» **Task requirements**
All of the data below is to be output without alteration.

» **Dataset excerpts**
BEGIN
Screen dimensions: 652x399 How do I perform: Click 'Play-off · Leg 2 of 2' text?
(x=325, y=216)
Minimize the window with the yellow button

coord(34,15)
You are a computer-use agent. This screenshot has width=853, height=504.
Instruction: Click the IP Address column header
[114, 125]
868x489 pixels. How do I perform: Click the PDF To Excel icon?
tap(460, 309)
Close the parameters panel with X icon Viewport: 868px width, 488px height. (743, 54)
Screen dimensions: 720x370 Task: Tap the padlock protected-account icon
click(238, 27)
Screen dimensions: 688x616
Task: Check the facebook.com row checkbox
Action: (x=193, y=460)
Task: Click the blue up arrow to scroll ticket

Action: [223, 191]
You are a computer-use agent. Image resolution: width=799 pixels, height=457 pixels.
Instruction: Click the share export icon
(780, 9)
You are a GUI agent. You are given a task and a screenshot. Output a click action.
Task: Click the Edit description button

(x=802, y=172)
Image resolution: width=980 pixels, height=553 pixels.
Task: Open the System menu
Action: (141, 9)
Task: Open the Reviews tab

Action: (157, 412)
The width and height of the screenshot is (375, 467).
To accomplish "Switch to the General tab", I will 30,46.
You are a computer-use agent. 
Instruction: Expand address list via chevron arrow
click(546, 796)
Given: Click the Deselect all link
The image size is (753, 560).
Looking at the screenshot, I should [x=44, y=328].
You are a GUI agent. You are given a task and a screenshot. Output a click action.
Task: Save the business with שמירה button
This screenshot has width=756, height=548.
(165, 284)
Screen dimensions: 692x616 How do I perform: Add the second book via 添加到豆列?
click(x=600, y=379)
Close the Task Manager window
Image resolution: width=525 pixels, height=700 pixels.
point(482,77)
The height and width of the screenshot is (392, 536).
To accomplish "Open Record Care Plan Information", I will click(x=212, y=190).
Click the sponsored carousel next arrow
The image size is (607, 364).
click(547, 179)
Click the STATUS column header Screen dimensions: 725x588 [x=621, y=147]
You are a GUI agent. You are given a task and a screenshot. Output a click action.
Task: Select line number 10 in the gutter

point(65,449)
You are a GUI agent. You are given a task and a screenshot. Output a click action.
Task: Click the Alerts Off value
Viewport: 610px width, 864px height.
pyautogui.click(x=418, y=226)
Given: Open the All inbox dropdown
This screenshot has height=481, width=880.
END
» **Solution to the problem**
Screen dimensions: 652x399 How do I perform: Click 'Play-off · Leg 2 of 2' text?
(x=325, y=216)
Minimize the window with the yellow button

coord(34,15)
You are a computer-use agent. This screenshot has width=853, height=504.
Instruction: Click the IP Address column header
[114, 125]
868x489 pixels. How do I perform: Click the PDF To Excel icon?
tap(460, 309)
Close the parameters panel with X icon Viewport: 868px width, 488px height. (743, 54)
Screen dimensions: 720x370 Task: Tap the padlock protected-account icon
click(238, 27)
Screen dimensions: 688x616
Task: Check the facebook.com row checkbox
Action: (x=193, y=460)
Task: Click the blue up arrow to scroll ticket

Action: [223, 191]
You are a computer-use agent. Image resolution: width=799 pixels, height=457 pixels.
Instruction: Click the share export icon
(780, 9)
You are a GUI agent. You are given a task and a screenshot. Output a click action.
Task: Click the Edit description button

(x=802, y=172)
Image resolution: width=980 pixels, height=553 pixels.
Task: Open the System menu
Action: (141, 9)
Task: Open the Reviews tab

Action: (157, 412)
The width and height of the screenshot is (375, 467).
To accomplish "Switch to the General tab", I will 30,46.
You are a computer-use agent. 
Instruction: Expand address list via chevron arrow
click(546, 796)
Given: Click the Deselect all link
The image size is (753, 560).
Looking at the screenshot, I should [x=44, y=328].
You are a GUI agent. You are given a task and a screenshot. Output a click action.
Task: Save the business with שמירה button
This screenshot has width=756, height=548.
(165, 284)
Screen dimensions: 692x616 How do I perform: Add the second book via 添加到豆列?
click(x=600, y=379)
Close the Task Manager window
Image resolution: width=525 pixels, height=700 pixels.
point(482,77)
The height and width of the screenshot is (392, 536).
To accomplish "Open Record Care Plan Information", I will click(x=212, y=190).
Click the sponsored carousel next arrow
The image size is (607, 364).
click(547, 179)
Click the STATUS column header Screen dimensions: 725x588 [x=621, y=147]
You are a GUI agent. You are given a task and a screenshot. Output a click action.
Task: Select line number 10 in the gutter

point(65,449)
You are a GUI agent. You are given a task and a screenshot. Output a click action.
Task: Click the Alerts Off value
Viewport: 610px width, 864px height.
pyautogui.click(x=418, y=226)
Given: Open the All inbox dropdown
This screenshot has height=481, width=880.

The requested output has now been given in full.